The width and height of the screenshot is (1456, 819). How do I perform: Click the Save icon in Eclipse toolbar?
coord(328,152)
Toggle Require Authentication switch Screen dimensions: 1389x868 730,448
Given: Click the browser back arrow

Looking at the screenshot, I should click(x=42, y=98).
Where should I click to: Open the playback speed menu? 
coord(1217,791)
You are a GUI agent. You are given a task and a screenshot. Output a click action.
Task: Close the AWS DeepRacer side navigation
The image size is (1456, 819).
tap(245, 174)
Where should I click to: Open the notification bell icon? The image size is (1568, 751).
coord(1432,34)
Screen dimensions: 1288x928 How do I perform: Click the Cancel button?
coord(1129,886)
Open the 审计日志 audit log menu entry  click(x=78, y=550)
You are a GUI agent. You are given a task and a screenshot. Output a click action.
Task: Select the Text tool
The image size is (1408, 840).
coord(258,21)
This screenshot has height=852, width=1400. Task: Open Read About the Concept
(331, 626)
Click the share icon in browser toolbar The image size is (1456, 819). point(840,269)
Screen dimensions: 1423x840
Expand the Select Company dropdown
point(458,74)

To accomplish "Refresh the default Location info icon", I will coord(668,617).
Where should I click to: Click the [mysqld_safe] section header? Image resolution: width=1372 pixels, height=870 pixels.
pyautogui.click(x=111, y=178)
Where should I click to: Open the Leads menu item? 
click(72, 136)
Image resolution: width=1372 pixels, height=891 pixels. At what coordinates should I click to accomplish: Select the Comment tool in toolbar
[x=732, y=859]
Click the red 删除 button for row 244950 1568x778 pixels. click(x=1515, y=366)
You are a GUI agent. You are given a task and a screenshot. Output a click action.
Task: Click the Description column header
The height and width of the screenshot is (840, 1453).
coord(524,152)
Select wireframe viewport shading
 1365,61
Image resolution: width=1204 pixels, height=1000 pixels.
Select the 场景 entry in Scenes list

☆ ☆ ☆ ☆ ☆

> EXERCISE DIRECTIONS: If a line in the listing above contains the word "entry", include it in your count, then give only the final number.

> ANSWER BELOW: 2